### IGV TE insertions snapshots

We want to have an outmated way of generating IGV screenshots for the TE insertions. Then, we will use the screenshots for visual confirmation of TE insertions and transduction calls predicted by TraFic. 

**Steps**:
1. Script to produce a bed file with the TE insertion coordinates from TraFic.
2. Script to generate IGV batch file for running IGV
3. Execute IGV with the batch file to produce the screenshots

### 1. Script to produce a bed file with the TE insertion and transduced region coordinates

This script will take as input the TraFiC somatic TE insertions. Format:

1. Project Id
2. Donor Id
3. Tumour Id
4. Chr (insertion)
5. End + cluster (insertion)
6. Beginning - cluster (insertion)
7. Family TE (L1, ALU, OTHER (SVA), ERVK)
8. Gene affected
9. Insertion type. Tdo0(solo), Td1 (partnered transduccion), Td2 (Orphan transduction)
10. Chr (source element)
11. Pos1 (source element)
12. Pos2 (source element)
13. Orientation (+, - or putative if strand was not determined) (source element)
14. Pos1 (transduced region. In Td1 only one, since the beginning will be the end of the source element. Position 1 or 2 depending on the strand of the source element)
15. Pos2 (transduced region. In Td1 only one. Same as in Pos1)
16. Distance to source element (- if putative)
17. Size transduced region
18. Number of reads supporting + cluster
19. Number of reads supporting - cluster

For a Td0, Td1 and Td2 we need to produce a bed entry containing the TE insertion coordinates. 

Bed format:
1. chr - 4th field in somatic 
2. chrStart - 5th field in somatic 
3. chrEnd - 6th field in somatic
4. name - Composed by *insertionBkp-7th-9th:4th_5th_6th*

Additionally, for the Td1 and Td2 we need to produce a bed entry containing the transduced region coordinates. These coordinates will vary depending on the situation:

* Td1 and Td 2 (Source element strand determined)
    * Plus Strand
        * chr - 10th field in somatic
        * beg - Pos1 source element (11th)
        * end - Pos2 transduced region (15th)
        * name - Composed by *trasducedRegion-7th-9th:10th_11th_15th*
        
    * Minus Strand
        * chr - 10th field in somatic
        * beg - Pos1 transduced region (14th)
        * end - Pos2 source element (12th)
        * name - Composed by *trasducedRegion-7th-9th:10th_14th_12th*
    
* Td1 or Td0 (Strand do not determined, putative)
    * chr - 10th field in somatic
    * beg - Pos1 transduced region (14th) - margin (5.000bp default)
    * end - Pos2 transduced region (15th) + margin (5.000bp default)
    * name - Composed by *trasducedRegion-7th-9th:10th_11th_12th*
    

In [10]:
# User´s input 
inputFile = "/Users/brodriguez/Research/Projects/Pancancer/Somatic/Analysis/Igv_snapshots/Test2/4283773c-c04b-4f33-a398-f3566f6d293a_somaticInsertions.txt"
name = "4283773c-c04b-4f33-a398-f3566f6d293a" 
margin = 5000
outDir = "/Users/brodriguez/Research/Projects/Pancancer/Somatic/Analysis/Igv_snapshots/Test2"

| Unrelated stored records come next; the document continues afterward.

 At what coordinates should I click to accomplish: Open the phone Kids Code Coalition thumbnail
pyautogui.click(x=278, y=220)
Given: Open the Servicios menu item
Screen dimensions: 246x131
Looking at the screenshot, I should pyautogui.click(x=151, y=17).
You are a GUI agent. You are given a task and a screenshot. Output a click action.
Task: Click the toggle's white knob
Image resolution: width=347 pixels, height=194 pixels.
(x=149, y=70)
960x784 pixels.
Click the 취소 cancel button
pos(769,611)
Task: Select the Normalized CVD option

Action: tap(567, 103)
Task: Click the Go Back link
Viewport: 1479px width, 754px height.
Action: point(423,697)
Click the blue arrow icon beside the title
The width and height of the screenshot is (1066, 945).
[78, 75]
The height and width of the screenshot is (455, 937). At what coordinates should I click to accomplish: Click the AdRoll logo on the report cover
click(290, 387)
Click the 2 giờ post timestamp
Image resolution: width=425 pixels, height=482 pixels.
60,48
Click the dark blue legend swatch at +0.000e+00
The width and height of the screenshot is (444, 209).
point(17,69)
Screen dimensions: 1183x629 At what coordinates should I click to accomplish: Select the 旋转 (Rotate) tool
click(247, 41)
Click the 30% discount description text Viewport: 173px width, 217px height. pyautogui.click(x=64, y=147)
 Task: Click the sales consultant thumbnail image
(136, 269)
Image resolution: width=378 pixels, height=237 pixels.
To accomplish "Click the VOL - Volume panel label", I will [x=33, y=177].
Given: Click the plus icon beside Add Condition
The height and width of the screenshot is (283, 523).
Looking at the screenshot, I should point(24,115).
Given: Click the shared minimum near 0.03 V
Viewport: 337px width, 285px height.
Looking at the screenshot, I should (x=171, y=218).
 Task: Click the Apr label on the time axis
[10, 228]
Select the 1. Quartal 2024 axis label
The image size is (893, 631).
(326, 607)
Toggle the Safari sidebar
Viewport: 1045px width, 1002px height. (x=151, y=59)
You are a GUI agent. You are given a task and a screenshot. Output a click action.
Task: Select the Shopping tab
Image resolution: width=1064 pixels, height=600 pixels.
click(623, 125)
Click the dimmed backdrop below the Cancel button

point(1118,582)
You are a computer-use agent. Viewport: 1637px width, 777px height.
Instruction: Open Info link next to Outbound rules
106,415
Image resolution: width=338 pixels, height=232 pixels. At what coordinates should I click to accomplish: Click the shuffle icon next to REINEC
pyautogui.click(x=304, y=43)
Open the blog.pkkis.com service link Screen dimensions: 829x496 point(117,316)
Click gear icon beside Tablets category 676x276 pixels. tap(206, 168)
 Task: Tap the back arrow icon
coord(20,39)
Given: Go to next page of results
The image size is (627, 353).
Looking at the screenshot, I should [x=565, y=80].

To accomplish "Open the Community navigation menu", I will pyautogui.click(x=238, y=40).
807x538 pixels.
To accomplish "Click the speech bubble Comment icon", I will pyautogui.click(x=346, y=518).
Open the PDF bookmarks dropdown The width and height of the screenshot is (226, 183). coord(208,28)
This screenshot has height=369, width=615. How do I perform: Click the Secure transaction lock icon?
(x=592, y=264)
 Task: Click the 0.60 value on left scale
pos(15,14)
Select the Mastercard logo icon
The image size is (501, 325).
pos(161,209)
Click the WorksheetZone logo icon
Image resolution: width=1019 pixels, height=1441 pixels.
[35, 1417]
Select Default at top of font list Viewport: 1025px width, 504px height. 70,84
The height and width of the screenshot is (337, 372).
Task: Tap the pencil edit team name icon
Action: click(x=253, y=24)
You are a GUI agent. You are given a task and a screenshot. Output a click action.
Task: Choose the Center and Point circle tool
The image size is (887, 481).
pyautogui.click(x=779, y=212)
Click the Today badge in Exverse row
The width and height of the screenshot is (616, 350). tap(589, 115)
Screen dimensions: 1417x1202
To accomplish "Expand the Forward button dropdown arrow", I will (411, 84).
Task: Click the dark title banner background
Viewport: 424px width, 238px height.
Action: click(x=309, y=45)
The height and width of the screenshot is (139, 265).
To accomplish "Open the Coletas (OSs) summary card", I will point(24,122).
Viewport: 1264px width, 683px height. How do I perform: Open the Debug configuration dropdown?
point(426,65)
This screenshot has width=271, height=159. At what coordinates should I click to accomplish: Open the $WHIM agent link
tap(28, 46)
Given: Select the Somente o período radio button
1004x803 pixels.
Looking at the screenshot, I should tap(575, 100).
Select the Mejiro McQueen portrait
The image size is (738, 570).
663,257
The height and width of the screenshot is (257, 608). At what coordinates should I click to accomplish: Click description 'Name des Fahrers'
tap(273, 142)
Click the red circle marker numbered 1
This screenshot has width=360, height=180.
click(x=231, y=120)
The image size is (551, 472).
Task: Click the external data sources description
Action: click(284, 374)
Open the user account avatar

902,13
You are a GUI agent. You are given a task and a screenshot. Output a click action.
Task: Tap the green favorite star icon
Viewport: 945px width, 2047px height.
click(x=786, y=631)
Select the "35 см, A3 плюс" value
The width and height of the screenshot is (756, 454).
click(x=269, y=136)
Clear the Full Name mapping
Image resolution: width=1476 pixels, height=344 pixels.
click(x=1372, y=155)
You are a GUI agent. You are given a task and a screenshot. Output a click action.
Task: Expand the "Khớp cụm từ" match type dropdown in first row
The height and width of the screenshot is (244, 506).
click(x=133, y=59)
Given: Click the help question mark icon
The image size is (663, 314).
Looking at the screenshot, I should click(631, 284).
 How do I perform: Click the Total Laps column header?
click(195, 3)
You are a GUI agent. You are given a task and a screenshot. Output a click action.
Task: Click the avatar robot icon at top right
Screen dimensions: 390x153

## Open input and output files
somaticInsertions=open(inputFile, 'r')

fileName = name + ".bed"
outFilePath = outDir + "/" + fileName
outFile = open( outFilePath, "w" )

# Read input file line by line
for line in somaticInsertions:
    line = line.rstrip('\n')
    line = line.split("\t")
    projectId = line[0]
    donorId = line[1]
    tumourId = line[2]
    insertChr = line[3]
    insertBeg = line[4]
    insertEnd = line[5]
    family = line[6]
    gene = line[7]
    insertType = line[8]
    sourceChr = line[9]
    sourcePos1 = line[10]
    sourcePos2 = line[11]
    strand = line[12]
    transducedPos1 = line[13]
    transducedPos2 = line[14]
    dist2source = line[15]
    size = line[16]
    nbReadsPlus = line[17]
    nbReadsMinus = line[18]

    # Discard donors without any transposable element (TE) insertion 
    if family != "empty":  
        
        # Report TE insertion coordinates in bed format
        featureName = "insertionBkp" + "-" + family + "-" + insertType + ":" + insertChr + "_" + insertBeg + "_" + insertEnd  
        row = insertChr + "\t" + insertBeg + "\t" + insertEnd + "\t" + featureName + "\n"
        outFile.write(row)
        
        # Additionally, report transduction coordinates if it is a Td1 
        # (partnered transduccion) or a Td2 (Orphan transduction)
        # Coordinates will depend on the orientation of the TE
        if insertType == "td1" or insertType == "td2":
            
            # A) TE orientation unknown:   
            # ---source?---  ---TransducedRegion---  ---source?---
            if strand == "putative":
                beg = int(transducedPos1) - margin
                end = int(transducedPos2) + margin
            
            # B) TE in positive strand
            # ---source---  ---TransducedRegion---  
            elif strand == "plus":
                beg = sourcePos1
                end = transducedPos2
            
            # C) TE in negative strand
            # ---TransducedRegion---  ---source---
            else:
                beg = transducedPos1
                end = sourcePos2
            
            # Report the coordinates
            featureName = "transducedRegion" + "-" + family + "-" + insertType + ":" + insertChr + "_" + insertBeg + "_" + insertEnd 
            row = sourceChr + "\t" + str(beg) + "\t" + str(end) + "\t" + featureName + "\n"
            outFile.write(row)
        
# Close output and end
outFile.close()


### 2. Script to generate an IGV batch file for running IGV

This script will take as input a bed file with the Trafic insertion coordinates and a bam file plus other optional parameters: 

* **Mandatory**
    * Input bed
    
        1. chr 
        2. chrStart 
        3. chrEnd 
        4. name 
    
    * Input bam


* **Optional**
    * Genome Version. Default: hg19
    * Track in bed format. E.g: repeat masker repeats. 
    * Margin. Number of bases around the range defined in the bed entry to be included in the snapshot. 
    * maxPanelHeight. Sets the number of vertical pixels (height) of each panel to include in image. Default: 1000
    * Format. Image file format, which must be png, jpg, or svg. Default: png
    * OutDir. Default: current working directory. 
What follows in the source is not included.